Are you matched with your partner for thinking styles?

Are You Matched for Thinking Styles with Your Partner?

It probably won’t come as a surprise to you that there are many factors that play a role in the success of intimate relationships.

One factor that people perhaps do not consider as often as other factors is our thinking styles. Compatibility in thinking styles plays a major role in the success of your relationships! Are you matched for thinking styles with your partner?

What are thinking styles?

Thinking styles are about how we like to approach and solve challenging situations in our life. It’s important for you to realize that they’re not abilities – something you can or cannot do – but rather, that they’re preferences indicating how you like to approach your life’s challenges. You are capable of employing all thinking styles, but in daily life, you prefer to approach issues in one way more than another. You can think about your thinking styles like a profile – they’re all present to some extent but you use some much more often than others.

3 thinking styles are of particular importance in relationships

Bob Sternberg distinguishes 13 styles of thinking. But in this article, let’s just concentrate on the three styles that are most relevant to relationships:

  • legislative,
  • executive, and
  • judicial.

We’ll look at the way people think and act when they employ the legislative, executive, and judicial style, and how their thinking style influences relationships.

In the following descriptions, which is the thinking style you most identify with?

Legislative people are independent

If you have a legislative thinking style, you like to come up with your own ideas.  You like to take your own individual, sometimes unique perspective.

You don’t like to be told what to do.  You want to venture out on your own.

You tend to like activities that give you a free range to exercise your imaginations. You do not much like multiple-choice, short-answer, or other fill-in-the-blank kinds of activities that are structured by others.

Executive people like guidelines

If you have an executive thinking style,  you like to work within guidelines.  You enjoy to be given a structure and then to work within that structure.

You are not seeking to be imaginative in everything you do—rather, you want to excel within whatever the boundaries are that societies, schools, workplaces, or other structures set for you.

You like multiple-choice or short-answer tests, because such tests give you a chance to show your knowledge and to show that you are ready for the next challenge.

Judicial people are critical

If you employ a judicial thinking style, you like to evaluate, judge, and critique.  You tend to be critical.  You look at what others say and do and tend to assess whether it meets your own internalized standards.

You often use your evaluations of others to improve your own work.

You like to give critiques and comment on what is wrong with the way things are done.  You prefer evaluative essays or presentations to multiple-choice or short-answer.

When you are with someone who is judicial in style, you may feel like you are being judged—because you are.

How do thinking styles influence your relationship?

No one is purely legislative, executive, or judicial.  We all are some mix.  But people do have their preferences, and these preferences can have a significant impact on your relationship.

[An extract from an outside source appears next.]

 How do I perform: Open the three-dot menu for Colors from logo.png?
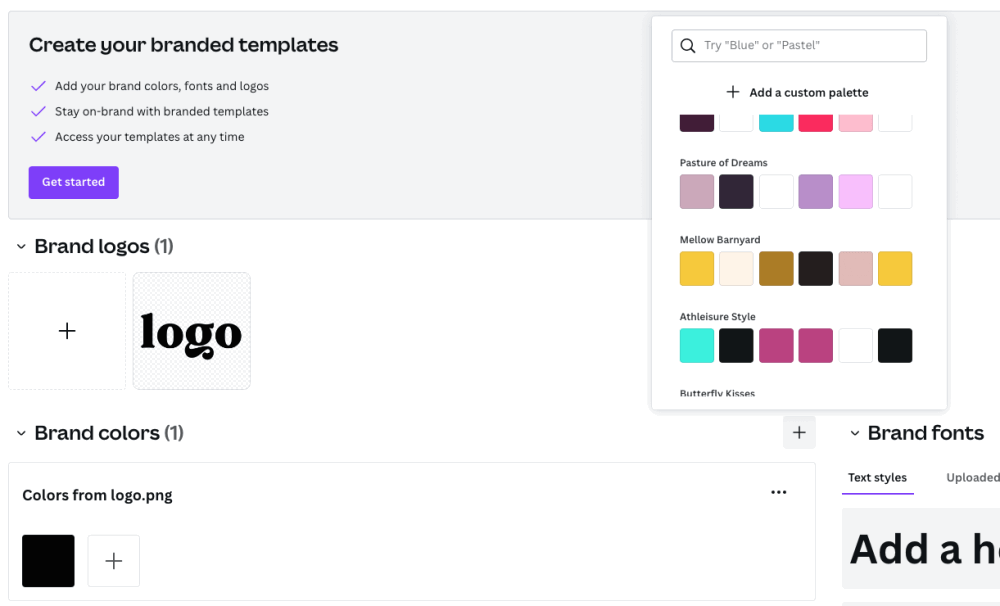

Let’s look and see how two people interact when they have the same or different thinking styles:

Two legislative partners

Two legislative people tend to enjoy each other’s company because they are both constantly coming up with ideas.

The relationship is stimulating and also may give rise to all kinds of new adventures that neither individual would have thought of on their own.  The relationship is rarely if ever boring.

But two legislative people and can get into trouble when

(a) their ideas conflict and

(b) both are quite sure that their idea is the better one.

Legislative people sometimes feel they have to fight for their ideas, and if the partners in the couple disagree with each other, they may end up fighting!

Another problem two legislative people may face is deciding who is actually in charge of getting things done.  Sometimes, they are better at coming up with ideas than at executing on them.

Two executive partners

Two executive people feel comfortable with each other.  They both tend to conform to societal and other guidelines and are eager to work to excel within those guidelines.

They are not seeking to overturn the sailboat. Rather, they are seeking to sail as rapidly and as far as they can within whatever sailboat society gave them.

Their biggest risk is that if things change, neither may be inclined to change the structure within which they work.

They simply don’t gravitate toward novelty, but sometimes novelty gravitates toward them, whether they like it or not.

And if their routine becomes stale, it may take them a long time—too long—to notice it.

Two judicial partners

Two judicial people can have a lot of fun together.  They like, for example, to go to dinner parties and then critique the behavior of the others who were there.

Or they may jointly critique the political scene or the scene in one or both of their places of work.  They may go on for hours saying what is wrong with everyone else.

Their risk is that they turn their judicial proclivity on each other.  In that case, they may start, metaphorically, tearing each other apart.

One legislative and one executive partner

A legislative person and an executive person can be a good match.  The legislative person tends to be the person who comes up with the ideas and the executive person tends to be the one who executes them.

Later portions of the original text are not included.